Copy out each of the following entries word for word, keeping every line in its original order.

## BEGIN STORED RECORDS

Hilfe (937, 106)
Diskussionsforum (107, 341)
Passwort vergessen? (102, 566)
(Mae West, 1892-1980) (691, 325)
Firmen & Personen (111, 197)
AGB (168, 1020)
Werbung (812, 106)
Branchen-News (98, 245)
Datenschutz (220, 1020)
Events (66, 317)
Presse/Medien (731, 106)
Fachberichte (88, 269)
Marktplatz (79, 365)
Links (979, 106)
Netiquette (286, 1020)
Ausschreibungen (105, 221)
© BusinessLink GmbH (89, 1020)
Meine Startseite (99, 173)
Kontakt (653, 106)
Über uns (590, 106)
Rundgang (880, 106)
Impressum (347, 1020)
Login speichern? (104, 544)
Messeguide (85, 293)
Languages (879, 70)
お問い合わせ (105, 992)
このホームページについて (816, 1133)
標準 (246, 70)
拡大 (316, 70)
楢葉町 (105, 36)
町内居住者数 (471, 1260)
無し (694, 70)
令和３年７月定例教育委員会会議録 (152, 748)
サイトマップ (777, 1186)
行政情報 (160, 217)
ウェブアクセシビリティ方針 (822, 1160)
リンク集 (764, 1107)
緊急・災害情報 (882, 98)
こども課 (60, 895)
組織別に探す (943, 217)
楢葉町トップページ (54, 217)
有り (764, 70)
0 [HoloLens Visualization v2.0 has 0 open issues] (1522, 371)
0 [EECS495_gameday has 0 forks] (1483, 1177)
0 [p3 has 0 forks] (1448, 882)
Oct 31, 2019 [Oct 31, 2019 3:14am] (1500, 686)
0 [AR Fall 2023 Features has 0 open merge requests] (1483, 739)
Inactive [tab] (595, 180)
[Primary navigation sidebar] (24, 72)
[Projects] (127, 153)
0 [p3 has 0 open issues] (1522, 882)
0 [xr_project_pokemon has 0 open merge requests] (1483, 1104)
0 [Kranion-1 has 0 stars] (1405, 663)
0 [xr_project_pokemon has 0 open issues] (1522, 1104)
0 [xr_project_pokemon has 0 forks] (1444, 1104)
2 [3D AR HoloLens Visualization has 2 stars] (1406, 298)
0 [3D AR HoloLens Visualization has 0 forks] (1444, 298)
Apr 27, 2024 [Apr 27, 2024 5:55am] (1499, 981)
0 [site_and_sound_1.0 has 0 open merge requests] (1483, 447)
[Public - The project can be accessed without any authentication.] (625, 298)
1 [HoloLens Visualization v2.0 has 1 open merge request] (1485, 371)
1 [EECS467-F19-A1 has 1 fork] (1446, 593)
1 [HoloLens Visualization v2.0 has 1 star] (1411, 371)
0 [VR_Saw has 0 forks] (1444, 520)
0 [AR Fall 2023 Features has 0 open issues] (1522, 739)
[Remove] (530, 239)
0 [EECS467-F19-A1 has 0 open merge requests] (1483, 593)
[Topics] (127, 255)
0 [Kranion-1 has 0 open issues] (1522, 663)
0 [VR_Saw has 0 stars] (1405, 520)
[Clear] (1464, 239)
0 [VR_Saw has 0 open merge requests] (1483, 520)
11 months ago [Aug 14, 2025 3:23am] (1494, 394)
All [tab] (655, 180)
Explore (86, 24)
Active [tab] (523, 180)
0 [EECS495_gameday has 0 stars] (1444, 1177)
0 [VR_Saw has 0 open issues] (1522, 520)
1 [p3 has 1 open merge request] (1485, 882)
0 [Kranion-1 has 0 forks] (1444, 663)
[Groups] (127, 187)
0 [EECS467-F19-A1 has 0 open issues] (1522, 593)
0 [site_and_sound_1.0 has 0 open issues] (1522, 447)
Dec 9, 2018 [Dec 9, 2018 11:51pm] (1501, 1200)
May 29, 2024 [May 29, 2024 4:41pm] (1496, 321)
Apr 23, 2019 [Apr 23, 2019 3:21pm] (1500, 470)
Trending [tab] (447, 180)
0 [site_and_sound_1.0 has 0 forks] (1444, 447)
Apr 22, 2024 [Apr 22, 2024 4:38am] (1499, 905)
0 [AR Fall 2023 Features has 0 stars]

## END STORED RECORDS

# [SOLUTION]
Hilfe (937, 106)
Diskussionsforum (107, 341)
Passwort vergessen? (102, 566)
(Mae West, 1892-1980) (691, 325)
Firmen & Personen (111, 197)
AGB (168, 1020)
Werbung (812, 106)
Branchen-News (98, 245)
Datenschutz (220, 1020)
Events (66, 317)
Presse/Medien (731, 106)
Fachberichte (88, 269)
Marktplatz (79, 365)
Links (979, 106)
Netiquette (286, 1020)
Ausschreibungen (105, 221)
© BusinessLink GmbH (89, 1020)
Meine Startseite (99, 173)
Kontakt (653, 106)
Über uns (590, 106)
Rundgang (880, 106)
Impressum (347, 1020)
Login speichern? (104, 544)
Messeguide (85, 293)
Languages (879, 70)
お問い合わせ (105, 992)
このホームページについて (816, 1133)
標準 (246, 70)
拡大 (316, 70)
楢葉町 (105, 36)
町内居住者数 (471, 1260)
無し (694, 70)
令和３年７月定例教育委員会会議録 (152, 748)
サイトマップ (777, 1186)
行政情報 (160, 217)
ウェブアクセシビリティ方針 (822, 1160)
リンク集 (764, 1107)
緊急・災害情報 (882, 98)
こども課 (60, 895)
組織別に探す (943, 217)
楢葉町トップページ (54, 217)
有り (764, 70)
0 [HoloLens Visualization v2.0 has 0 open issues] (1522, 371)
0 [EECS495_gameday has 0 forks] (1483, 1177)
0 [p3 has 0 forks] (1448, 882)
Oct 31, 2019 [Oct 31, 2019 3:14am] (1500, 686)
0 [AR Fall 2023 Features has 0 open merge requests] (1483, 739)
Inactive [tab] (595, 180)
[Primary navigation sidebar] (24, 72)
[Projects] (127, 153)
0 [p3 has 0 open issues] (1522, 882)
0 [xr_project_pokemon has 0 open merge requests] (1483, 1104)
0 [Kranion-1 has 0 stars] (1405, 663)
0 [xr_project_pokemon has 0 open issues] (1522, 1104)
0 [xr_project_pokemon has 0 forks] (1444, 1104)
2 [3D AR HoloLens Visualization has 2 stars] (1406, 298)
0 [3D AR HoloLens Visualization has 0 forks] (1444, 298)
Apr 27, 2024 [Apr 27, 2024 5:55am] (1499, 981)
0 [site_and_sound_1.0 has 0 open merge requests] (1483, 447)
[Public - The project can be accessed without any authentication.] (625, 298)
1 [HoloLens Visualization v2.0 has 1 open merge request] (1485, 371)
1 [EECS467-F19-A1 has 1 fork] (1446, 593)
1 [HoloLens Visualization v2.0 has 1 star] (1411, 371)
0 [VR_Saw has 0 forks] (1444, 520)
0 [AR Fall 2023 Features has 0 open issues] (1522, 739)
[Remove] (530, 239)
0 [EECS467-F19-A1 has 0 open merge requests] (1483, 593)
[Topics] (127, 255)
0 [Kranion-1 has 0 open issues] (1522, 663)
0 [VR_Saw has 0 stars] (1405, 520)
[Clear] (1464, 239)
0 [VR_Saw has 0 open merge requests] (1483, 520)
11 months ago [Aug 14, 2025 3:23am] (1494, 394)
All [tab] (655, 180)
Explore (86, 24)
Active [tab] (523, 180)
0 [EECS495_gameday has 0 stars] (1444, 1177)
0 [VR_Saw has 0 open issues] (1522, 520)
1 [p3 has 1 open merge request] (1485, 882)
0 [Kranion-1 has 0 forks] (1444, 663)
[Groups] (127, 187)
0 [EECS467-F19-A1 has 0 open issues] (1522, 593)
0 [site_and_sound_1.0 has 0 open issues] (1522, 447)
Dec 9, 2018 [Dec 9, 2018 11:51pm] (1501, 1200)
May 29, 2024 [May 29, 2024 4:41pm] (1496, 321)
Apr 23, 2019 [Apr 23, 2019 3:21pm] (1500, 470)
Trending [tab] (447, 180)
0 [site_and_sound_1.0 has 0 forks] (1444, 447)
Apr 22, 2024 [Apr 22, 2024 4:38am] (1499, 905)
0 [AR Fall 2023 Features has 0 stars]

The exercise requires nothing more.